- EXERCISE DETAILS -
The response must consist of the complete listing below, reproduced without alteration.

- PROVIDED DATA -
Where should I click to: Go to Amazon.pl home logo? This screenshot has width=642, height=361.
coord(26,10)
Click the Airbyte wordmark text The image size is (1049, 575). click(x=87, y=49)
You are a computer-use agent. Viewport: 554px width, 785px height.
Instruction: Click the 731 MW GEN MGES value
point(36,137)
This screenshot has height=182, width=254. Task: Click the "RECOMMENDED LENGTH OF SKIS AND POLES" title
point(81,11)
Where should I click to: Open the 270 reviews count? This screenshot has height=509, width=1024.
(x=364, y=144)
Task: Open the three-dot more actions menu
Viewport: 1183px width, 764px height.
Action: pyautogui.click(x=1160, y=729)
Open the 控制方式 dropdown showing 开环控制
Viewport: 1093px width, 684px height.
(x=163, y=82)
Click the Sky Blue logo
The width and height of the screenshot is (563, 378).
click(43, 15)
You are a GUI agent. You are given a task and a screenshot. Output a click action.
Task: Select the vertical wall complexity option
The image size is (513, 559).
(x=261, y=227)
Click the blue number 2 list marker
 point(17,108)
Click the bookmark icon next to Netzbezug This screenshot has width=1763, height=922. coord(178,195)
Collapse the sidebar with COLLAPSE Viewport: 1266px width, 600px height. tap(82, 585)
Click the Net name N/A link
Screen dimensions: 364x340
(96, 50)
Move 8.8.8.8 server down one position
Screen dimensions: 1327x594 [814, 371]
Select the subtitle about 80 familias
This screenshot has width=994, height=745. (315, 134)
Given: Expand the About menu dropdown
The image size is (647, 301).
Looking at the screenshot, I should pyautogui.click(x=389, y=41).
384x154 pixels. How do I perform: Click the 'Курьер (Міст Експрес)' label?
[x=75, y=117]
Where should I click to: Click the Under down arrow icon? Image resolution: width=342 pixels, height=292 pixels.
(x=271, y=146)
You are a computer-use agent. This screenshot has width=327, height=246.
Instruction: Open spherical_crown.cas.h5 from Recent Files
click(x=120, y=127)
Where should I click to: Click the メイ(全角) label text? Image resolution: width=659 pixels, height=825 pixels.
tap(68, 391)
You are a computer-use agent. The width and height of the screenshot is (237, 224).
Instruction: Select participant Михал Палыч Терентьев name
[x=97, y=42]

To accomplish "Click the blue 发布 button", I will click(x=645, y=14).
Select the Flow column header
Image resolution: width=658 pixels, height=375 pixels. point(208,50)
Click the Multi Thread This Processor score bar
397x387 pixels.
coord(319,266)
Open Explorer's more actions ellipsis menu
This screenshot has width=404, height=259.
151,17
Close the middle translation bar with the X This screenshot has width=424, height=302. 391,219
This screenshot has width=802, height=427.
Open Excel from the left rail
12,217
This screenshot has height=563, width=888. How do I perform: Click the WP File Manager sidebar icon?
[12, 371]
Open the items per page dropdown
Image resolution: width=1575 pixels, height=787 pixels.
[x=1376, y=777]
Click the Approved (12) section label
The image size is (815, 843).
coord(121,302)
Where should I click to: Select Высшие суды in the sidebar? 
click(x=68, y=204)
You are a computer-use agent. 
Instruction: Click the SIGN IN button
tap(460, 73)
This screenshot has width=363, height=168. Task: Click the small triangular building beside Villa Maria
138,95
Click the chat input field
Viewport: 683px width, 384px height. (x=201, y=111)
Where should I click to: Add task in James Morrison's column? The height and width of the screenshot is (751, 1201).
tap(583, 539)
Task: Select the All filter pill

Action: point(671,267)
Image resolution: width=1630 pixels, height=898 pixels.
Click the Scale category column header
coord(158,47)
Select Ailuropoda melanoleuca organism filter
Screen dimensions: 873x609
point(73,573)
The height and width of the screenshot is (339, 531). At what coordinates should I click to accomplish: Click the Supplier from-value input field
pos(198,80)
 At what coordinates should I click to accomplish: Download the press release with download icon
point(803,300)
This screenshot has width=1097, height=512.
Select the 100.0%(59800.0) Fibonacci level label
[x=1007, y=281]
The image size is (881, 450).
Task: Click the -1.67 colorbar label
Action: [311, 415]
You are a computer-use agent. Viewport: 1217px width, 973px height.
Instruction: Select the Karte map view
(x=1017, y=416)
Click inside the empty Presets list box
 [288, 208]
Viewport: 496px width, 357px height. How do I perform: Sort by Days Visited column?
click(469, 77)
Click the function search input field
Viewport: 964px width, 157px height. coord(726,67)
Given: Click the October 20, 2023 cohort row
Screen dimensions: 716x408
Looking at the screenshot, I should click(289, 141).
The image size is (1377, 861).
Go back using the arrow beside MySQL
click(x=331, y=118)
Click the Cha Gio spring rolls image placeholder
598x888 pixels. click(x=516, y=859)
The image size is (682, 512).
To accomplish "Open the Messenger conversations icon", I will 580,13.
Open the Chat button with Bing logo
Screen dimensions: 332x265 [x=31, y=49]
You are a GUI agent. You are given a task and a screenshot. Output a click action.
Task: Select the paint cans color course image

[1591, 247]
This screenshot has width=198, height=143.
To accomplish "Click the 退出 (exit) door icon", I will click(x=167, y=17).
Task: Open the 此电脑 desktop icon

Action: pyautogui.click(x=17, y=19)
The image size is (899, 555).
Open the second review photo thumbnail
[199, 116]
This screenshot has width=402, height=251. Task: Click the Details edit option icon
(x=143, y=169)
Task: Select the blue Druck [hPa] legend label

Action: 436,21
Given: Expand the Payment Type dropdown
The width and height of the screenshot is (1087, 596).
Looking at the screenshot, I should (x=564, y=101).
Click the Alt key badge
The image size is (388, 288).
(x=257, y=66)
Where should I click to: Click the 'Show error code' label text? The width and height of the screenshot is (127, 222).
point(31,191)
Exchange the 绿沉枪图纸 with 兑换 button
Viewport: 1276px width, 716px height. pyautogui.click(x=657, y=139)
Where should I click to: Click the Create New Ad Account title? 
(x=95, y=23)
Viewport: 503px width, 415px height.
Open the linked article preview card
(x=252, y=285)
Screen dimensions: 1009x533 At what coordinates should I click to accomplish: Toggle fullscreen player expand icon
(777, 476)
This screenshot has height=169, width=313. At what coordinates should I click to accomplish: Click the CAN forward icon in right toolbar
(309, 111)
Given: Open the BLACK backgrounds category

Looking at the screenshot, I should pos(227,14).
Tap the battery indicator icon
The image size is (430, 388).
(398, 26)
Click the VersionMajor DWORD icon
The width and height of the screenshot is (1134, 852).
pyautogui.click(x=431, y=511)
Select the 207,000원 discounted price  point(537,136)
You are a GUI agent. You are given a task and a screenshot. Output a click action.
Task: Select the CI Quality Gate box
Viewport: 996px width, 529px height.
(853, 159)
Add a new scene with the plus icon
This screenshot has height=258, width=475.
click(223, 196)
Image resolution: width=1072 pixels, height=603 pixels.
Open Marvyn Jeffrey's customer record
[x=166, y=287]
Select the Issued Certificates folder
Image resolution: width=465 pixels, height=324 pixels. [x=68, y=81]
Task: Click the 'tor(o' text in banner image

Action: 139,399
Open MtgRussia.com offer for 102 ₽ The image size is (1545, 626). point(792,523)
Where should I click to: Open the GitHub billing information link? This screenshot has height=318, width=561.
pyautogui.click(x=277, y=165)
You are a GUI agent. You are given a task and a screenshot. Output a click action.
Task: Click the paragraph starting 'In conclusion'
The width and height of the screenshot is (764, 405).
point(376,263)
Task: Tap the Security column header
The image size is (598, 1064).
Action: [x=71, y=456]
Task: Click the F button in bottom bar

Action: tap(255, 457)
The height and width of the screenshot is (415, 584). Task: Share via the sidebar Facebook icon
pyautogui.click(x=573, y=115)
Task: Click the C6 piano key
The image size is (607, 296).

- SOLUTION -
Where should I click to: Go to Amazon.pl home logo? This screenshot has width=642, height=361.
coord(26,10)
Click the Airbyte wordmark text The image size is (1049, 575). click(x=87, y=49)
You are a computer-use agent. Viewport: 554px width, 785px height.
Instruction: Click the 731 MW GEN MGES value
point(36,137)
This screenshot has height=182, width=254. Task: Click the "RECOMMENDED LENGTH OF SKIS AND POLES" title
point(81,11)
Where should I click to: Open the 270 reviews count? This screenshot has height=509, width=1024.
(x=364, y=144)
Task: Open the three-dot more actions menu
Viewport: 1183px width, 764px height.
Action: pyautogui.click(x=1160, y=729)
Open the 控制方式 dropdown showing 开环控制
Viewport: 1093px width, 684px height.
(x=163, y=82)
Click the Sky Blue logo
The width and height of the screenshot is (563, 378).
click(43, 15)
You are a GUI agent. You are given a task and a screenshot. Output a click action.
Task: Select the vertical wall complexity option
The image size is (513, 559).
(x=261, y=227)
Click the blue number 2 list marker
 point(17,108)
Click the bookmark icon next to Netzbezug This screenshot has width=1763, height=922. coord(178,195)
Collapse the sidebar with COLLAPSE Viewport: 1266px width, 600px height. tap(82, 585)
Click the Net name N/A link
Screen dimensions: 364x340
(96, 50)
Move 8.8.8.8 server down one position
Screen dimensions: 1327x594 [814, 371]
Select the subtitle about 80 familias
This screenshot has width=994, height=745. (315, 134)
Given: Expand the About menu dropdown
The image size is (647, 301).
Looking at the screenshot, I should pyautogui.click(x=389, y=41).
384x154 pixels. How do I perform: Click the 'Курьер (Міст Експрес)' label?
[x=75, y=117]
Where should I click to: Click the Under down arrow icon? Image resolution: width=342 pixels, height=292 pixels.
(x=271, y=146)
You are a computer-use agent. This screenshot has width=327, height=246.
Instruction: Open spherical_crown.cas.h5 from Recent Files
click(x=120, y=127)
Where should I click to: Click the メイ(全角) label text? Image resolution: width=659 pixels, height=825 pixels.
tap(68, 391)
You are a computer-use agent. The width and height of the screenshot is (237, 224).
Instruction: Select participant Михал Палыч Терентьев name
[x=97, y=42]

To accomplish "Click the blue 发布 button", I will click(x=645, y=14).
Select the Flow column header
Image resolution: width=658 pixels, height=375 pixels. point(208,50)
Click the Multi Thread This Processor score bar
397x387 pixels.
coord(319,266)
Open Explorer's more actions ellipsis menu
This screenshot has width=404, height=259.
151,17
Close the middle translation bar with the X This screenshot has width=424, height=302. 391,219
This screenshot has width=802, height=427.
Open Excel from the left rail
12,217
This screenshot has height=563, width=888. How do I perform: Click the WP File Manager sidebar icon?
[12, 371]
Open the items per page dropdown
Image resolution: width=1575 pixels, height=787 pixels.
[x=1376, y=777]
Click the Approved (12) section label
The image size is (815, 843).
coord(121,302)
Where should I click to: Select Высшие суды in the sidebar? 
click(x=68, y=204)
You are a computer-use agent. 
Instruction: Click the SIGN IN button
tap(460, 73)
This screenshot has width=363, height=168. Task: Click the small triangular building beside Villa Maria
138,95
Click the chat input field
Viewport: 683px width, 384px height. (x=201, y=111)
Where should I click to: Add task in James Morrison's column? The height and width of the screenshot is (751, 1201).
tap(583, 539)
Task: Select the All filter pill

Action: point(671,267)
Image resolution: width=1630 pixels, height=898 pixels.
Click the Scale category column header
coord(158,47)
Select Ailuropoda melanoleuca organism filter
Screen dimensions: 873x609
point(73,573)
The height and width of the screenshot is (339, 531). At what coordinates should I click to accomplish: Click the Supplier from-value input field
pos(198,80)
 At what coordinates should I click to accomplish: Download the press release with download icon
point(803,300)
This screenshot has width=1097, height=512.
Select the 100.0%(59800.0) Fibonacci level label
[x=1007, y=281]
The image size is (881, 450).
Task: Click the -1.67 colorbar label
Action: [311, 415]
You are a computer-use agent. Viewport: 1217px width, 973px height.
Instruction: Select the Karte map view
(x=1017, y=416)
Click inside the empty Presets list box
 [288, 208]
Viewport: 496px width, 357px height. How do I perform: Sort by Days Visited column?
click(469, 77)
Click the function search input field
Viewport: 964px width, 157px height. coord(726,67)
Given: Click the October 20, 2023 cohort row
Screen dimensions: 716x408
Looking at the screenshot, I should click(289, 141).
The image size is (1377, 861).
Go back using the arrow beside MySQL
click(x=331, y=118)
Click the Cha Gio spring rolls image placeholder
598x888 pixels. click(x=516, y=859)
The image size is (682, 512).
To accomplish "Open the Messenger conversations icon", I will 580,13.
Open the Chat button with Bing logo
Screen dimensions: 332x265 [x=31, y=49]
You are a GUI agent. You are given a task and a screenshot. Output a click action.
Task: Select the paint cans color course image

[1591, 247]
This screenshot has width=198, height=143.
To accomplish "Click the 退出 (exit) door icon", I will click(x=167, y=17).
Task: Open the 此电脑 desktop icon

Action: pyautogui.click(x=17, y=19)
The image size is (899, 555).
Open the second review photo thumbnail
[199, 116]
This screenshot has width=402, height=251. Task: Click the Details edit option icon
(x=143, y=169)
Task: Select the blue Druck [hPa] legend label

Action: 436,21
Given: Expand the Payment Type dropdown
The width and height of the screenshot is (1087, 596).
Looking at the screenshot, I should (x=564, y=101).
Click the Alt key badge
The image size is (388, 288).
(x=257, y=66)
Where should I click to: Click the 'Show error code' label text? The width and height of the screenshot is (127, 222).
point(31,191)
Exchange the 绿沉枪图纸 with 兑换 button
Viewport: 1276px width, 716px height. pyautogui.click(x=657, y=139)
Where should I click to: Click the Create New Ad Account title? 
(x=95, y=23)
Viewport: 503px width, 415px height.
Open the linked article preview card
(x=252, y=285)
Screen dimensions: 1009x533 At what coordinates should I click to accomplish: Toggle fullscreen player expand icon
(777, 476)
This screenshot has height=169, width=313. At what coordinates should I click to accomplish: Click the CAN forward icon in right toolbar
(309, 111)
Given: Open the BLACK backgrounds category

Looking at the screenshot, I should pos(227,14).
Tap the battery indicator icon
The image size is (430, 388).
(398, 26)
Click the VersionMajor DWORD icon
The width and height of the screenshot is (1134, 852).
pyautogui.click(x=431, y=511)
Select the 207,000원 discounted price  point(537,136)
You are a GUI agent. You are given a task and a screenshot. Output a click action.
Task: Select the CI Quality Gate box
Viewport: 996px width, 529px height.
(853, 159)
Add a new scene with the plus icon
This screenshot has height=258, width=475.
click(223, 196)
Image resolution: width=1072 pixels, height=603 pixels.
Open Marvyn Jeffrey's customer record
[x=166, y=287]
Select the Issued Certificates folder
Image resolution: width=465 pixels, height=324 pixels. [x=68, y=81]
Task: Click the 'tor(o' text in banner image

Action: 139,399
Open MtgRussia.com offer for 102 ₽ The image size is (1545, 626). point(792,523)
Where should I click to: Open the GitHub billing information link? This screenshot has height=318, width=561.
pyautogui.click(x=277, y=165)
You are a GUI agent. You are given a task and a screenshot. Output a click action.
Task: Click the paragraph starting 'In conclusion'
The width and height of the screenshot is (764, 405).
point(376,263)
Task: Tap the Security column header
The image size is (598, 1064).
Action: [x=71, y=456]
Task: Click the F button in bottom bar

Action: tap(255, 457)
The height and width of the screenshot is (415, 584). Task: Share via the sidebar Facebook icon
pyautogui.click(x=573, y=115)
Task: Click the C6 piano key
The image size is (607, 296).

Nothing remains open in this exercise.